Monday, December 15, 2014

Konsep Diri

Hari ini adalah kuliah terakhir Psikologi Perkembangan Anak sebelum akhirnya kami harus menghadapi UAS. Bicara tentang diri sendiri, tentang self, tentang konsep diri. Sepanjang dosen menjelaskan, tidak sedikit dari kami yang mengangguk-angguk tanda setuju: merasa mendapati fenomena demikian dalam dirinya. Dan salah stau yang akrab dengan masa remaja saya adalah tentang konsep diri. Bu Mely, nama dosen kami, mengatakan bahwa manusia pada akhirnya memang tidak mampu memahami dirinya secara utuh dengan mandiri. Dalam artian, ada hal-hal bawah sadar yang pemahamannya seringkali butuh batuan dari pihak luar. Saya rasa hal tersebut ada benarnya. Saya mengalami hal semacam itu, ketika bahkan saya sendiri tidak memahami akan diri sendiri. Dan itu rasanya rumit sekali.

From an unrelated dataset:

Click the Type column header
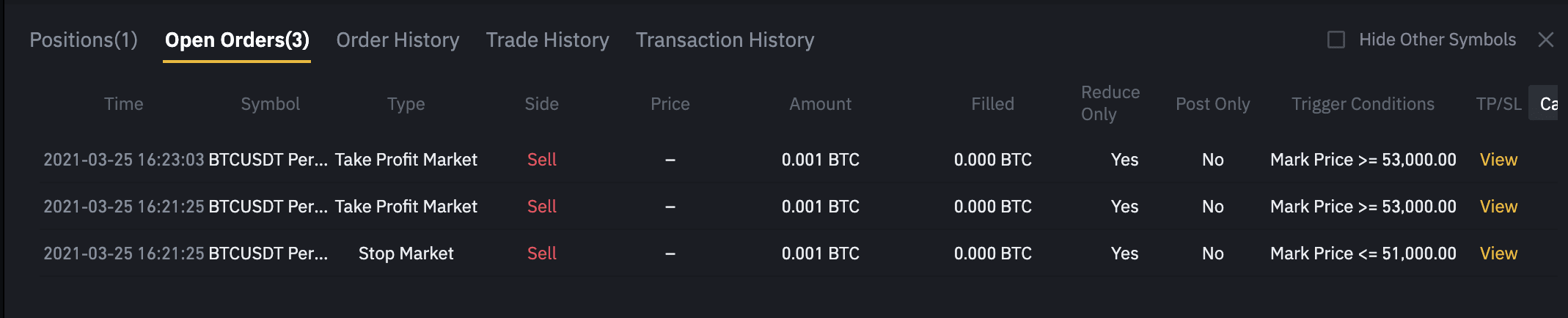This screenshot has width=1568, height=318. [406, 104]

Barangsiapa yang mengenal dirinya, maka ia akan mengenal tuhannya. Ialah kalimat penuh makna itu yang menjadi motivasi, bahwa saya harus mengenal diri saya. Titik. Mungkin ini terdengar aneh, tapi saya mengalami kebingungan tentang diri saya sendiri, terutama ketika duduk di bangku Tsanawiyah (setingkat SLTA/SMP). Saya tidak mengerti apakah saya ini tergolong anak yang seperti apa. Sampai saya menemukan sebuah titik puncak ketika saya memutuskan untuk mengakhiri kebingungan saya dengan mengambil kesimpulan: saya punya sifat gado-gado. :D Daripada dipusingkan dengan penggolongan-penggolongan, lebih baik menjadi diri sendiri saja dengan orientasi yang lebih baik.

Pelajaran hari ini membuat saya menarik kembali segala macam memori masa lalu, dan mencoba melakukan semacam analisis sederhana. Dikatakan bahwa usia SD adalah masa-masa penilaian terhadap diri sendiri dan segala sesuatu secara berlebihan dibanding masa lainnya. Saya jadi ingat betapa berlebihannya saya dan kakak, ketika kami berdua menangisi pohon ceri kami yang ditebang, seharian. (meski kalau ingat pun saya maklum. Itu pohon ceri panjatan favorit kami yang ada di belakang rumah). Juga bagaimana kami berada pada kesedihan mendalam ketika tidak punya dede bayi, ketika kelinci peliharaan kami mati dimakan kucing, dan saat pohon mangga pun menyusul untuk ditebang. Baiklah. Jika bahagianya anak kecil adalah sederhana, mungkin sedihnya pun demikian, ya. Sederhana juga. :)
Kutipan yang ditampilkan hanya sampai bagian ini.